Look for the string "screenshot" in the data below, and copy each line that holds it.

------------------------------------------------------------

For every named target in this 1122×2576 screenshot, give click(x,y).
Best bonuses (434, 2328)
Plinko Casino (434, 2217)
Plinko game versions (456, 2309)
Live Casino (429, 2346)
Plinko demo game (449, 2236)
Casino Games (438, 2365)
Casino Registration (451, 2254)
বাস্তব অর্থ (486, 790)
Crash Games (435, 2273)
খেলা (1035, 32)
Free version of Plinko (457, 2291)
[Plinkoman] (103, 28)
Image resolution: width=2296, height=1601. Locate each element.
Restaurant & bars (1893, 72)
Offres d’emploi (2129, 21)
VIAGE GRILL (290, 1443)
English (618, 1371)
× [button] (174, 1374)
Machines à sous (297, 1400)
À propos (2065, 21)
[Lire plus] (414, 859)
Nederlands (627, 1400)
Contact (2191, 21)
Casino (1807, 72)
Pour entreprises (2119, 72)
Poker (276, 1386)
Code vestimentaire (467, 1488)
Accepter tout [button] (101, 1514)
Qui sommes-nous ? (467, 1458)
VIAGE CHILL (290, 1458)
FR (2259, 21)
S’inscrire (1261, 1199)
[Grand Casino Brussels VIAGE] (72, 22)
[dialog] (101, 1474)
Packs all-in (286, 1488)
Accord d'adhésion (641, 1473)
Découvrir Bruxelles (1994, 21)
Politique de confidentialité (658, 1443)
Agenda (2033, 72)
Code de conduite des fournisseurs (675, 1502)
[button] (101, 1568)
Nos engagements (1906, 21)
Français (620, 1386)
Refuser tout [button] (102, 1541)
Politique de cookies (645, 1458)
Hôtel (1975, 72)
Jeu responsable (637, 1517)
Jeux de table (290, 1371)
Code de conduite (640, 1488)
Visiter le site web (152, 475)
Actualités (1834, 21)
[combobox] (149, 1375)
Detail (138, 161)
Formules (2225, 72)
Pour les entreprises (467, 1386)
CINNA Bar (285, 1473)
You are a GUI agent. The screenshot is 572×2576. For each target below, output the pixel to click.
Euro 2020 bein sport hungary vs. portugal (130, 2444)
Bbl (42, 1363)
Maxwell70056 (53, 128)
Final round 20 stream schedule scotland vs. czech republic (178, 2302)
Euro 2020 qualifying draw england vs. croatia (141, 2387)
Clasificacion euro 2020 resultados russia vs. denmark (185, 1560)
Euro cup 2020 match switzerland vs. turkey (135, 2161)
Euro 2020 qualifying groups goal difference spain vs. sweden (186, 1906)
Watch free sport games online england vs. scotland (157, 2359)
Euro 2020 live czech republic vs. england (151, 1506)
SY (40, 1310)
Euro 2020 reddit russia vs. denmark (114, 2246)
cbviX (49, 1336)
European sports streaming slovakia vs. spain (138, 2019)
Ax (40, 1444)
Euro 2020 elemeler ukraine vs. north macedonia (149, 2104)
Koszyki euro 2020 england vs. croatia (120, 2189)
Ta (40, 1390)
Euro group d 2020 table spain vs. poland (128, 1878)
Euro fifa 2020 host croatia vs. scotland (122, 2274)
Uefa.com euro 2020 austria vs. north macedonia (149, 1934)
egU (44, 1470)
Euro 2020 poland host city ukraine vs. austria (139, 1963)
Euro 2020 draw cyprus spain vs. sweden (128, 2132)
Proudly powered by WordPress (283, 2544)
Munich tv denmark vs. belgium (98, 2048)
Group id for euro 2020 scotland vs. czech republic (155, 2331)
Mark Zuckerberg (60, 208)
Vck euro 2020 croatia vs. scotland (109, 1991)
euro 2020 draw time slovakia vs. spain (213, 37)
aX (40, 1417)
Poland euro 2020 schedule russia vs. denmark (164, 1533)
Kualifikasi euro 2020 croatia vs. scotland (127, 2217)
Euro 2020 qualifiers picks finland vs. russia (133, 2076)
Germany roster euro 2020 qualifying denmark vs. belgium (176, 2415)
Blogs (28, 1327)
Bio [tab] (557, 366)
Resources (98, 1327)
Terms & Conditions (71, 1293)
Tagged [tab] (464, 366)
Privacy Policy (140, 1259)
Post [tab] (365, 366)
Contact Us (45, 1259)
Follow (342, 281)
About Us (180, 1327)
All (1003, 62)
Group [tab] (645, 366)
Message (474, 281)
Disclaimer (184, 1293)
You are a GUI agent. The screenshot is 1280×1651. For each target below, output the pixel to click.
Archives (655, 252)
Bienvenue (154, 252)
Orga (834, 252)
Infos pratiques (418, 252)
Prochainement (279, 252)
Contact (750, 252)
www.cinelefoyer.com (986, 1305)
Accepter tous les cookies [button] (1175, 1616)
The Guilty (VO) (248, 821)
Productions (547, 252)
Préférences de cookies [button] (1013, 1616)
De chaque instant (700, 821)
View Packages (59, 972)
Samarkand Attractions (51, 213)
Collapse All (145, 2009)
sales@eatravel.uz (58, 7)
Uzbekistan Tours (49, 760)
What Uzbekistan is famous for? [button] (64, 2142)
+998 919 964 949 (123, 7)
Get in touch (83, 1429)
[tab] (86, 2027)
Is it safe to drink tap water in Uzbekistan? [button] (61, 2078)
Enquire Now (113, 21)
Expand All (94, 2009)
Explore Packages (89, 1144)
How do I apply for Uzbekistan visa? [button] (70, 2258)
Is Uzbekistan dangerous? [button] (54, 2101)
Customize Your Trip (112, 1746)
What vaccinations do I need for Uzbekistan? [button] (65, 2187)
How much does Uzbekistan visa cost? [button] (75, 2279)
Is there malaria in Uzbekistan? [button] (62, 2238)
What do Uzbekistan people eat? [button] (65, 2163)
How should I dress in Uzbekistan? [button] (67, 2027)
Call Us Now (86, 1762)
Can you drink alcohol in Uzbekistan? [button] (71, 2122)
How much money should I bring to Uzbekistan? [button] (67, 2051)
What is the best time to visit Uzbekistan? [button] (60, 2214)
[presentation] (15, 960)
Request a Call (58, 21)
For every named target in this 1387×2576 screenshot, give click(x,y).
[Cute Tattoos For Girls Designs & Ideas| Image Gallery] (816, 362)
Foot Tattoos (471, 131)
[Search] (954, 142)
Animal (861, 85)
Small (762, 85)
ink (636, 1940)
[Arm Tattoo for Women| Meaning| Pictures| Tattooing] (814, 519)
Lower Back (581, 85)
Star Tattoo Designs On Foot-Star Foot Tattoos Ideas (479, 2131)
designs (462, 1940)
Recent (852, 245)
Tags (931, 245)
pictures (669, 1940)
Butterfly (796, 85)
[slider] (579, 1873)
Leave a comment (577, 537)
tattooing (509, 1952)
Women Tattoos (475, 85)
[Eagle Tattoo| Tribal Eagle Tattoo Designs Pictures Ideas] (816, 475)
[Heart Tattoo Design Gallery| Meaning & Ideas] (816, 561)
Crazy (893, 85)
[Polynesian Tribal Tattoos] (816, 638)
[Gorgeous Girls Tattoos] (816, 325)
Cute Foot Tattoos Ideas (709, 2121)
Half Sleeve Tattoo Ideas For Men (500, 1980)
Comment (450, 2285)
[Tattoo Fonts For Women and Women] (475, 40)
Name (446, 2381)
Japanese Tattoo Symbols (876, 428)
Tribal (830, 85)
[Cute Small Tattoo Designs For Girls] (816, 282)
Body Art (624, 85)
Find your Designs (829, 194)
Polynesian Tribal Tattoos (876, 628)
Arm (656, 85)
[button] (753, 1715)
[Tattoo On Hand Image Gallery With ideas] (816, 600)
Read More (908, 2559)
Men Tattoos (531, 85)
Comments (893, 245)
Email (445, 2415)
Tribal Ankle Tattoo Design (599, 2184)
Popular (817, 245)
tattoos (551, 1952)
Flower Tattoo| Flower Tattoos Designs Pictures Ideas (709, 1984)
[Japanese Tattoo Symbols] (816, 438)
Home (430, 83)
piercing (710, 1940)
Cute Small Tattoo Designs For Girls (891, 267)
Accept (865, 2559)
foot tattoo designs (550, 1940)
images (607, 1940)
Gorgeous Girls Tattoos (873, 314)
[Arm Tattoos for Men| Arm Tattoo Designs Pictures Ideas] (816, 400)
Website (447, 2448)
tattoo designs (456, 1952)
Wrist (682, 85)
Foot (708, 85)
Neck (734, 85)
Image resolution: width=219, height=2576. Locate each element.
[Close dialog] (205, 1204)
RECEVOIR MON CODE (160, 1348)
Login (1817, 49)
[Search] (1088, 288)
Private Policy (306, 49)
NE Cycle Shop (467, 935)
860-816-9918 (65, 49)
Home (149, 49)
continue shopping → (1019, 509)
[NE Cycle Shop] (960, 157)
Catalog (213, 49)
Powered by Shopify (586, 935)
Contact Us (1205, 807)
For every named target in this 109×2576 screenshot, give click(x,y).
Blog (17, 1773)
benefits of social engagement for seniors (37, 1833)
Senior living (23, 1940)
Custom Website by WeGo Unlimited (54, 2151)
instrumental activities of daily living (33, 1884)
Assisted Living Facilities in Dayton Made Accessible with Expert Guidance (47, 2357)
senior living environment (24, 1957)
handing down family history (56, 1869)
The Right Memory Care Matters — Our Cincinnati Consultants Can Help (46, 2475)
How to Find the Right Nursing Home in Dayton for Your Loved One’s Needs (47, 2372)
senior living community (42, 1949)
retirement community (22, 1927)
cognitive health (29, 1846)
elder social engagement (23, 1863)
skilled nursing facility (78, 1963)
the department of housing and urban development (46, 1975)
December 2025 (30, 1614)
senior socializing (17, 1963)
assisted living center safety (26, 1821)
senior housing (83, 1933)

------------------------------------------------------------

## Exercise solution
For every named target in this 1122×2576 screenshot, give click(x,y).
You are a GUI agent. The screenshot is 572×2576. For each target below, output the pixel to click.
You are a GUI agent. The screenshot is 1280×1651. For each target below, output the pixel to click.
For every named target in this 1387×2576 screenshot, give click(x,y).
For every named target in this 109×2576 screenshot, give click(x,y).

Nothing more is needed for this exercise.